- _SOURCE EXCERPT_
※
R/stats.R
In PhytoIn: Vegetation Analysis and Forest Inventory

Documented in stats

#' Representativeness and confidence statistics for a forest inventory
#'
#' Computes representativeness and confidence statistics for a forest inventory.
#' Summarizes inventory coverage, estimates absolute stand parameters per hectare
#' with uncertainty (density, volume, basal area), and extrapolates results to the
#' total habitat area, including sample-size requirements for target permissible errors.
#'
#' @param obj An object of class \code{param} created by \code{\link{phytoparam}}.
#'   Must contain the raw data (\code{obj$data}), variable mappings (\code{obj$vars}),
#'   and global inventory metadata (\code{obj$global}).
#' @param area.tot Total habitat area (in hectares) to which estimates will be
#'   extrapolated (e.g., the whole forest fragment). \strong{Required}.
#' @param prob Confidence level used to compute \emph{t}-based confidence limits
#'   (default \code{0.95}).
※
Stored records
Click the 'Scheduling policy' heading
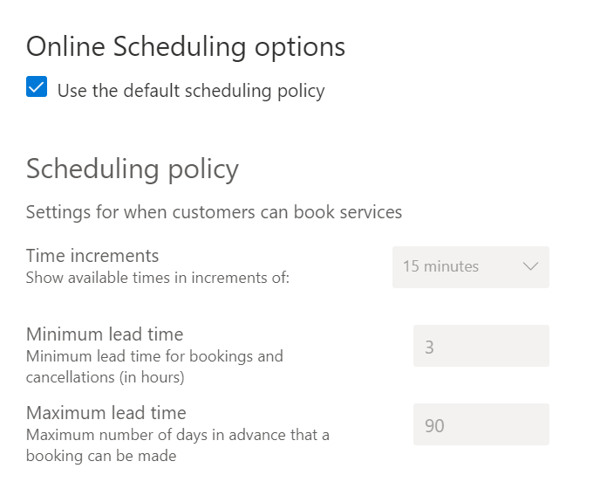point(133,169)
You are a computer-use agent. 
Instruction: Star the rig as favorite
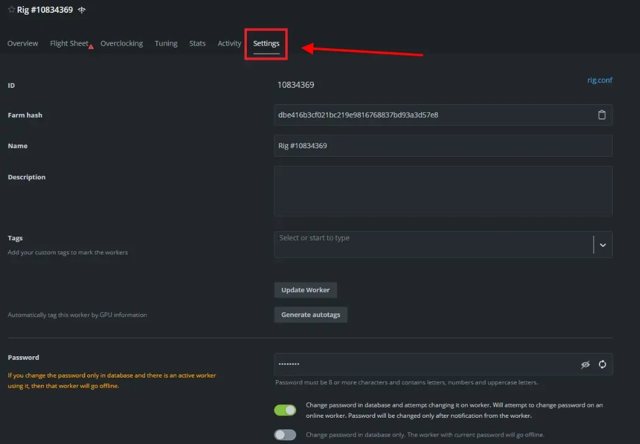pos(11,10)
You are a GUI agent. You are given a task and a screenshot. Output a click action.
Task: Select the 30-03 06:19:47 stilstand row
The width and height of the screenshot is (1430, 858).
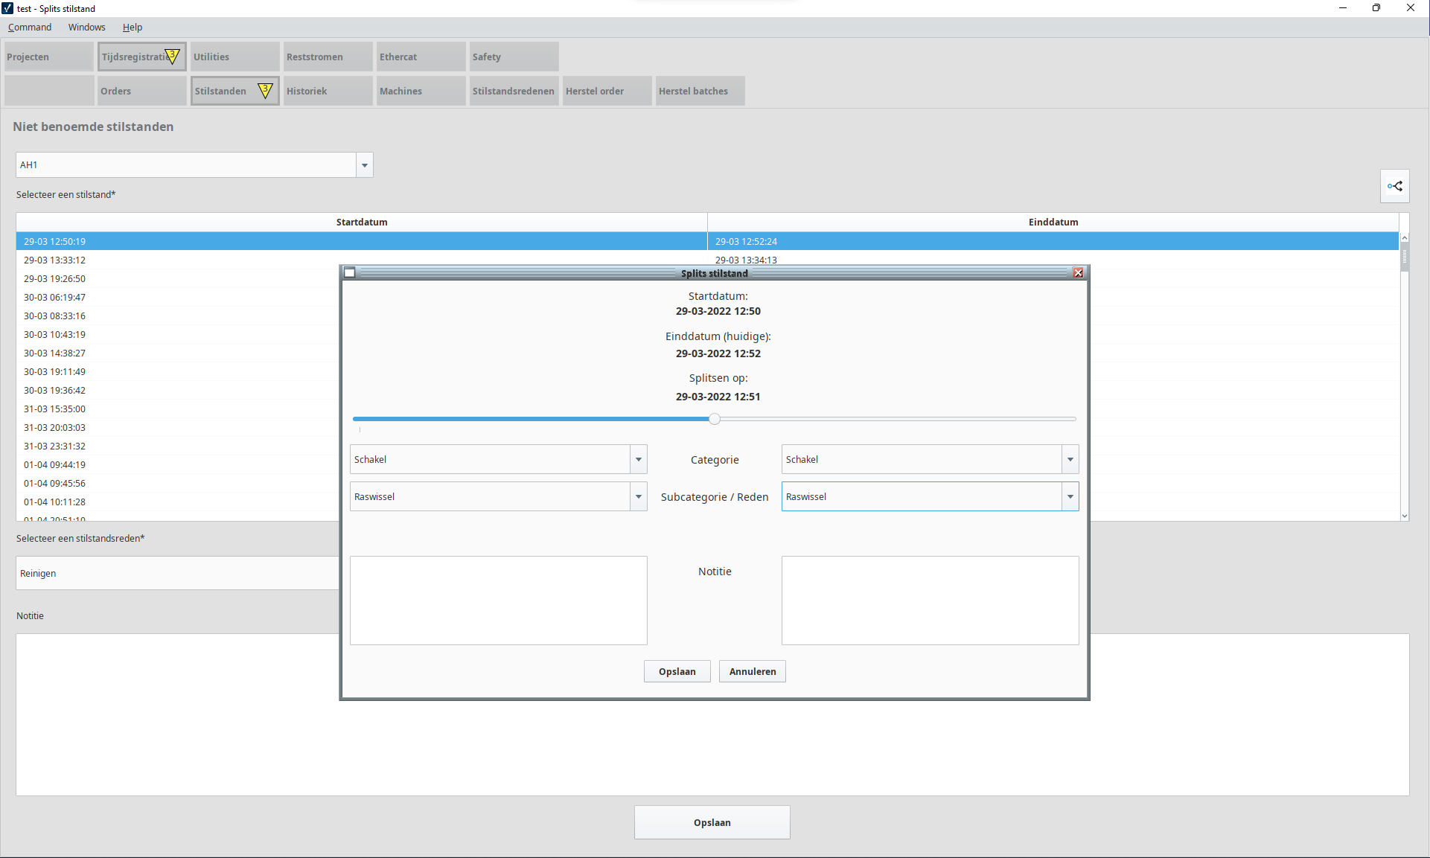55,297
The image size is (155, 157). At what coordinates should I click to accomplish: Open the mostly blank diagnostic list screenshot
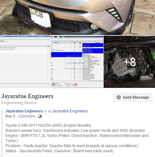click(x=25, y=62)
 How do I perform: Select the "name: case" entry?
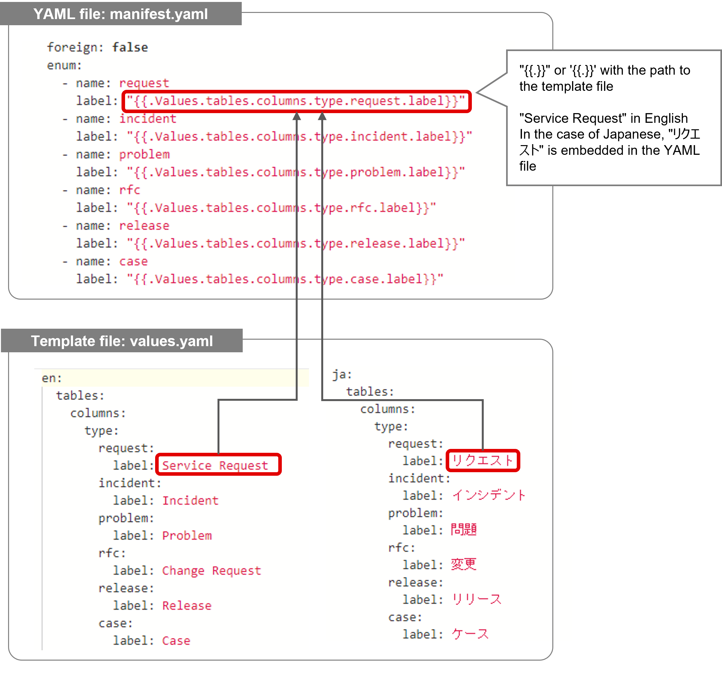109,261
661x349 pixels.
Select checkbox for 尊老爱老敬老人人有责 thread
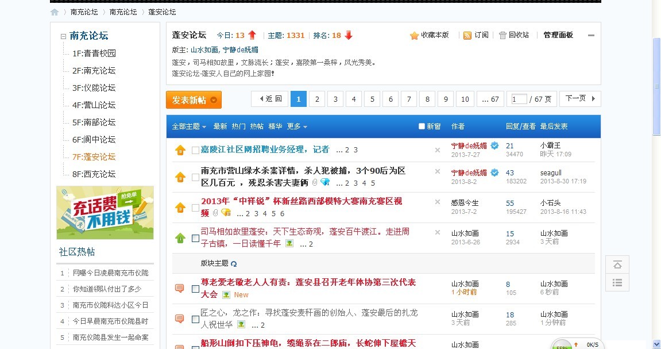coord(195,289)
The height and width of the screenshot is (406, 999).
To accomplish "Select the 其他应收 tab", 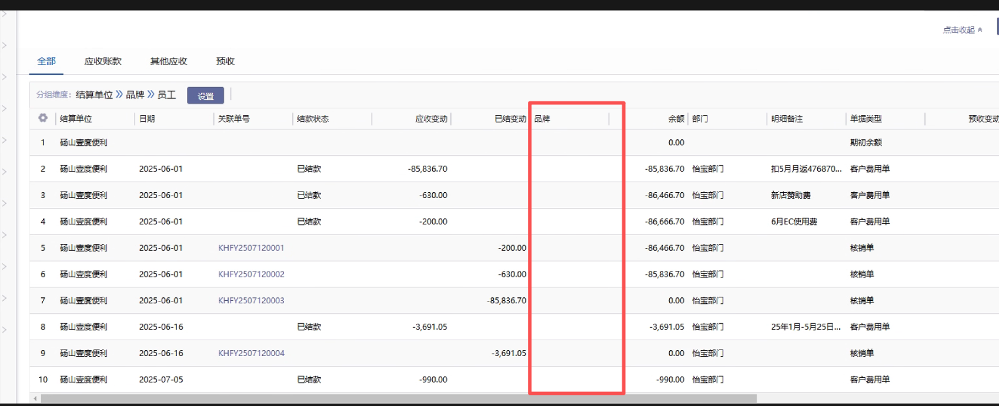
※
- _WHAT YOU ARE ASKED TO DO_
Repeat word for word the stretch of the stats.R excerpt that opens with the words containing "Documented in stats" and closes with "a forest inventory.". Work from the stats.R excerpt alone.

- _ANSWER BELOW_
Documented in stats

#' Representativeness and confidence statistics for a forest inventory
#'
#' Computes representativeness and confidence statistics for a forest inventory.